Published: 09/07/2007
Route 1A owners feel 'betrayed' by state on bridge closure By Victor Tine Staff writer
NEWBURY - Residents and businesses along Route 1A say they feel betrayed by the Massachusetts Highway Department's decision to close the bridge over the Parker River while it is being rebuilt.
Business owners on both sides of the bridge yesterday said state officials - including Gov. Deval Patrick - didn't listen to them when deliberating about closing the bridge and don't care that they face severe financial hardships as a result.
"Everyone's going to suffer, and our inconvenience doesn't matter to the state," said Howie Fernald, whose family-owned Fernald Marine boat and kayak store is a few yards south of the bridge.
Colin Smith, who with his wife, Wendy, owns Iron Moon Farm, a farm stand less than a mile north of the bridge, said, "The state has betrayed us, absolutely, and our governor betrayed us."
MassHighway Commissioner Luisa Paiewonsky notified local legislators by letter early this week it was "no longer feasible" to either keep one lane of the bridge open during construction - which was the original plan for the $14.1 million project - or to build a temporary bridge while the main span is being worked on.
Paiewonsky did not say when the closing would take place, but state Rep. Harriett Stanley, D-West Newbury, said she believed it would be sometime this fall. Reconstruction of the 77-year-old bridge is expected to take two years.
In her letter to Stanley and state Sen. Bruce Tarr, Paiewonsky said MassHighway's decision was dictated by public safety concerns, but Smith said the state agency destabilized the bridge by placing two rows of concrete Jersey barriers end to end along the entire length of the span. The barriers were installed after MassHighway reduced traffic to a single lane when a spring inspection showed the structure to be deteriorating more rapidly than previously thought.
"The bridge could have held up, but they made it worse," Smith said. "They say it's public safety, but I'll be all over them when the first accident happens (on detour roads)." Business owners said they are bracing for hard times ahead.
"I don't know what to do," Fernald said. "We stand to lose a tremendous amount of money. We're old enough and big enough that we can hang around for three years, but over 45 percent of my business travels over that bridge."

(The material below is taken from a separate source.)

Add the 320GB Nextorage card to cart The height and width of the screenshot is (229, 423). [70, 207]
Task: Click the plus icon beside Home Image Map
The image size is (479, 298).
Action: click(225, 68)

Rowley restaurant owner Steve Pierro said many of his customers come from Newburyport, on the other side of the bridge. Pierro and his wife, Michele, own American Barbecue, about a mile south of the bridge at the corner of Route 1A and Railroad Avenue.
"It's going to absolutely devastate us financially," Pierro said. "A lot of people use 1A to get here. The alternative is to go Route 1 to 133 and then come north on 1A, but the question is, how many people are going to go that route?"

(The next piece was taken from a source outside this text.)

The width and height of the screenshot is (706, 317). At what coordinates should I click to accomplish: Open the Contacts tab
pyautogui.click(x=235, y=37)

Pierro, too, believes the state showed little consideration for the people who would have to live with the closure.
"It's sad to see that no one from the state came to talk to individual businesses," he said. "Not to have someone come talk to us, to me, it's un-American."

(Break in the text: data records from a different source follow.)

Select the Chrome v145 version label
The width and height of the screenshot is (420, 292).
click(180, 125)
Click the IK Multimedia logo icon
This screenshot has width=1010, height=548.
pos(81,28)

Joy Michaud lives only about four houses up from the bridge on the north side of the Parker River.
She stopped her motor scooter yesterday at the Iron Moon farm stand to commiserate with Colin Smith about the coming closure.
"Personally, it'll be great, because there'll be no loud vehicles and no 18-wheelers going through at 1 in the morning, but for businesses it'll be a disaster," she said. "A lot of businesses really depend on this bridge."